Man sagt, man bekommt keine zweite Chance für einen ersten Eindruck. McLaren hat dieses Sprichwort mit dem Artura Coupé auf die harte Tour gelernt. Software-Probleme, Rückrufe, Lieferverzögerungen – der Start war, gelinde gesagt, holprig. Doch wir schreiben Ende 2025. Der McLaren Artura Spider steht als Modelljahr 2026 vor mir. Er ist nicht einfach nur ein Artura ohne Dach. Er ist das Ergebnis einer schonungslosen Fehleranalyse in Woking. Mit 700 PS (ja, 20 PS mehr als früher), überarbeiteten Motorlagern und einem neuen Auspuffsystem will er beweisen, dass er nicht nur der “billigere Ferrari 296” ist, sondern der puristischere Supersportwagen. Ich habe den offenen Briten bei nasskaltem Novemberwetter getestet – die ultimative Härteprüfung für Traktion und Dachmechanik.

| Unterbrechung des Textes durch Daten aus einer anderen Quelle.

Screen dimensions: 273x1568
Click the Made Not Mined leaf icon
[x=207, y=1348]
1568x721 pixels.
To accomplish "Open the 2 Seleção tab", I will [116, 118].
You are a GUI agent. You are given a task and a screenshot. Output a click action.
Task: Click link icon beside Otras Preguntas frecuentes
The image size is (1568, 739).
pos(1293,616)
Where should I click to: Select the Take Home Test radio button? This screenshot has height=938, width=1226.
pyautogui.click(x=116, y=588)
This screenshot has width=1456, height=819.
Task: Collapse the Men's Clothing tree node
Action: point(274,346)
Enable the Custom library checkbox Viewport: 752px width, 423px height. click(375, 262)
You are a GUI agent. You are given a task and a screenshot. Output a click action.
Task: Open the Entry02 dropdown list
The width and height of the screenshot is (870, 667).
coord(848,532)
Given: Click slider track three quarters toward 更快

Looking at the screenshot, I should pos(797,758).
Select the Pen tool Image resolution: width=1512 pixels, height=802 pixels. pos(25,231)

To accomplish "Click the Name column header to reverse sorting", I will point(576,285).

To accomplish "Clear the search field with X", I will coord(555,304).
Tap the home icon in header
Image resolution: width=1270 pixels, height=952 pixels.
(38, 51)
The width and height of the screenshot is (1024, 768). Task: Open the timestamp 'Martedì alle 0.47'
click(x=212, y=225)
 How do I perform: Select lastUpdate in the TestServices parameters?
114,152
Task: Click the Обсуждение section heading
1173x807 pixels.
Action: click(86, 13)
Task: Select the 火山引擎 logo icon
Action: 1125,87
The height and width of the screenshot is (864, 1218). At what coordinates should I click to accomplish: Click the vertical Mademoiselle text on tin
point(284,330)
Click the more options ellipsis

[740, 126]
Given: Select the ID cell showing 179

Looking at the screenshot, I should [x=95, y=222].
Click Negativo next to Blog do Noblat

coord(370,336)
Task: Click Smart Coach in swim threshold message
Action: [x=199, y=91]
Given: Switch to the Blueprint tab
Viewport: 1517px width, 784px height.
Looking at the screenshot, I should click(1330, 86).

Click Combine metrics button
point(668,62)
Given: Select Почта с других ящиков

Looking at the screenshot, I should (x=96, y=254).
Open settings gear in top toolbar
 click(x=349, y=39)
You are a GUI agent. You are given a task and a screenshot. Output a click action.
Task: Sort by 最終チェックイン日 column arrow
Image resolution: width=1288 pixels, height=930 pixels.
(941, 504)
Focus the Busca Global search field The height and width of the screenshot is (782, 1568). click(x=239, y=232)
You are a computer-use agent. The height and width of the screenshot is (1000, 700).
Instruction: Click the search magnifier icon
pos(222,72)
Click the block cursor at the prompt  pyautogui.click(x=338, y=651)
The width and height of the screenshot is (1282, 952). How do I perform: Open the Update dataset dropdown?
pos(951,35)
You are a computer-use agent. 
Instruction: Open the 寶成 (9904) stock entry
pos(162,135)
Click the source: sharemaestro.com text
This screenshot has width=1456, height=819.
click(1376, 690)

Das Update 2026: Mehr als nur Kosmetik
Während das ursprüngliche Coupé noch mit 680 PS startete, liefert der Spider (und das MJ 2026 Coupé) nun 515 kW (700 PS). Das Drehmoment des E-Motors bleibt bei 225 Nm, aber die Leistungsentfaltung wurde harmonisiert. Neu für 2026 sind erweiterte “MSO” (McLaren Special Operations) Lackierungen und eine serienmäßige “Track Record” Plakette, die an die Rennhistorie erinnert.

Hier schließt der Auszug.